Results from Li et al. 2016 comparing their select pruning configurations to the baseline CNNs, evaluated on CIFAR-10 (top three models) and ImageNet (ResNet-34 section).

Although this study was clearly motivated by efficiency concerns, we know from decades of evidence linking reduced model complexity to improved generalization that these networks should perform better on unseen data as well, a fundamental advantage which motivated pruning research in the first place. However, this pruning method requires a sensitivity analysis of the network layers in order to be done correctly, requiring additional effort and computation. Further, as LeCun and his colleagues correctly pointed out back in 1989: although magnitude-based pruning is a time-tested strategy, we should expect a theoretically justified metric of salience to produce a superior pruning strategy, but with the size of modern neural networks, computing the Hessian matrix required for the second-order Taylor expansions used in their OBD method would be too intensive. Fortunately, a happy medium was forthcoming.

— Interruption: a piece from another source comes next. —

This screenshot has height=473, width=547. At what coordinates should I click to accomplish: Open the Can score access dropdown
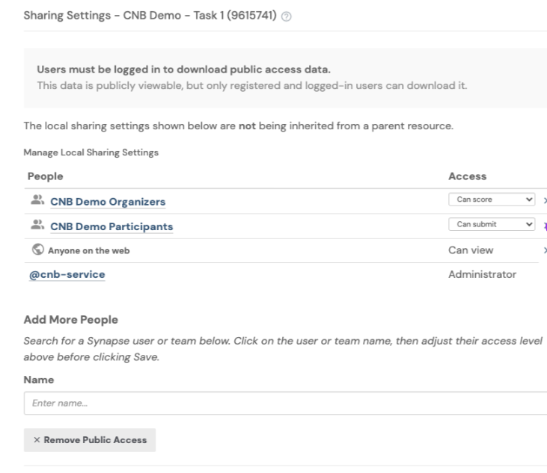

Trailing Li et al. by only a few months in late 2016, Molchanov and his colleagues at Nvidia reinvestigated the use of Taylor expansion to quantify salience for structured pruning of filters from CNNs. In contrast to OBD, they avoid the complex calculation of the second-order terms, and instead extract a useful measure of saliency by considering the variance rather than the mean of the first-order Taylor expansion term. The study provides empirical comparison of several saliency measures against an “oracle” ranking which was computed by exhaustively calculating the change in loss caused by removing each filter from a fine-tuned VGG-16. In the results shown below, we can see that the proposed Taylor expansion saliency measure most closely correlates with the oracle rankings, followed in second place by the more computationally intensive OBD, and the performance results reflect that these methods are also best at preserving accuracy, with the advantage more clearly in favor of the proposed Taylor expansion method when plotting over GFLOPs. Interestingly, the inclusion of random filter pruning in their study shows us that it performs surprisingly well compared to minimum weight (magnitude-based) pruning, challenging the notion that weight magnitude is a reliable measure of saliency, at least for the CNN architectures studied.

Results from Molchanov et al. 2016 show first-order Taylor expansion providing effective measure of filter saliency, representing the highest correlations with oracle ranking and best preservation of accuracy.